Zoya ist streng, fast herrisch, kühl und kann ziemlich zynisch sein. Aber sie ist absolut loyal.
Die Beziehung zwischen den beiden wirkt zunächst ziemlich kameradschaftlich, doch bald wird klar, dass es so einfach nicht ist.
Der Handlungsstrang um Nina und der um Zoya und Nikolai verlaufen parallel, bisher jedoch nahezu völlig unabhängig voneinander. Aber natürlich wird sich das im Laufe der Geschichte noch ändern. Vorerst ist Nina einerseits damit beschäftigt, Grischa zu retten und dabei Geheimnissen auf die Spur zu kommen, von denen nicht einmal die Jerdan selbst etwas wissen, während Nikolai und Zoya andererseits den erstarkenden Dämon in Schach zu halten und ihn außerdem loszuwerden versuchen.
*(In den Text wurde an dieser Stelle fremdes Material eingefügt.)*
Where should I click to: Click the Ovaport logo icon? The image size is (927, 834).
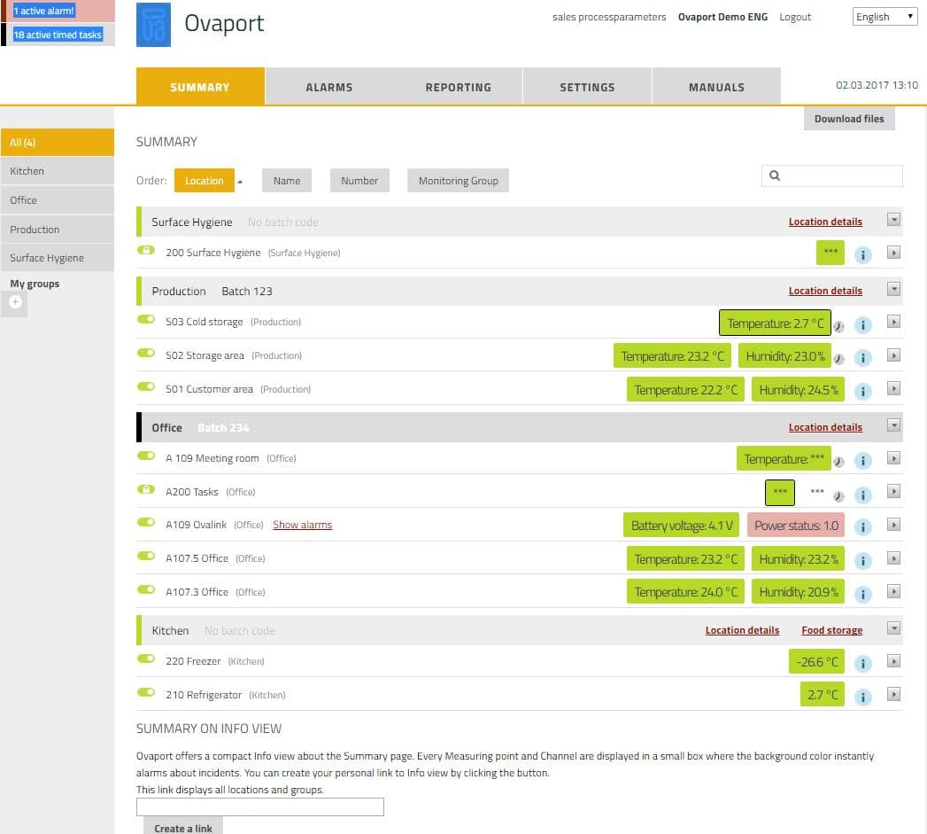(x=151, y=23)
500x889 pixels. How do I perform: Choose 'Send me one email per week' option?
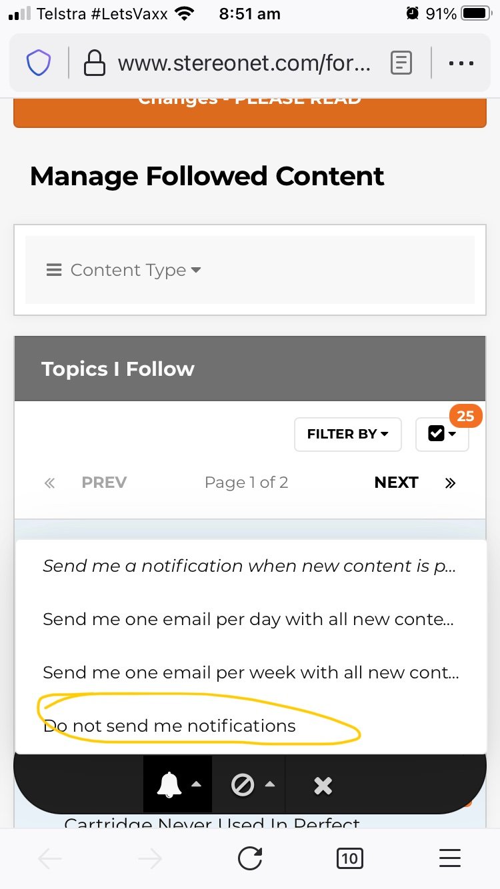tap(250, 672)
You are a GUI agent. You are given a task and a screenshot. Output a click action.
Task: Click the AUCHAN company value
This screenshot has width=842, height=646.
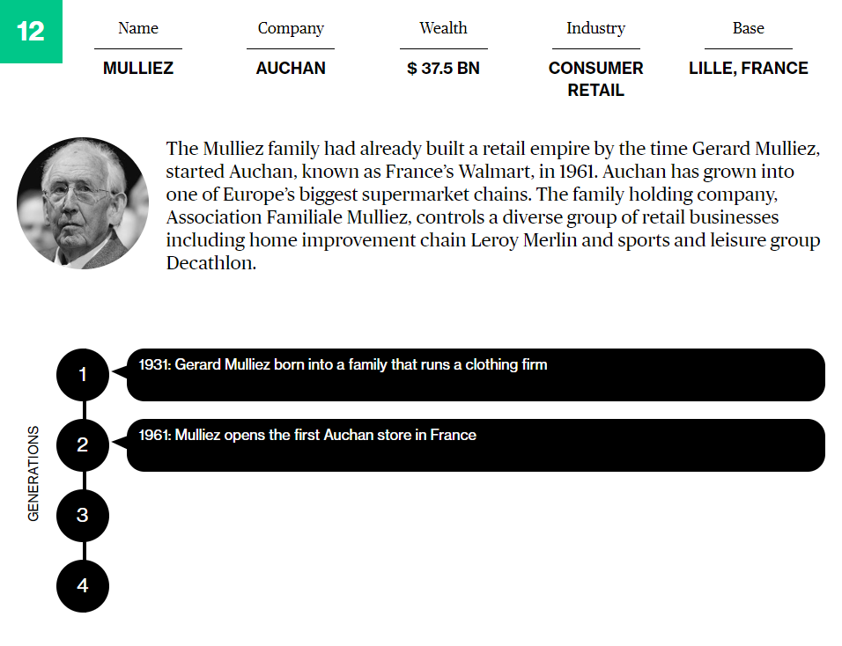pyautogui.click(x=291, y=68)
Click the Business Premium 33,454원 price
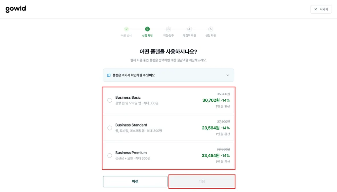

Der zweitgenannte Handlungsstrang ist der bei weitem komplexere, denn die Suche nach einem Heilmittel für Nikolai nimmt eine unerwartete Wendung, sodass die Zurückgebliebenen in der Hauptstadt die politischen Pläne, die sie alle gemeinsam geschmiedet haben, alleine umsetzen müssen. Ein ziemlicher Balanceakt für alle Beteiligten, denn sollte ihr Manöver auffliegen, hätte das ungeahnte Folgen!
So interessant der Plot angelegt war, und so gut er ausgearbeitet war, muss ich doch sagen, dass mich dieses Buch nicht so mitgerissen hat, wie es die Krähen-Bände getan haben.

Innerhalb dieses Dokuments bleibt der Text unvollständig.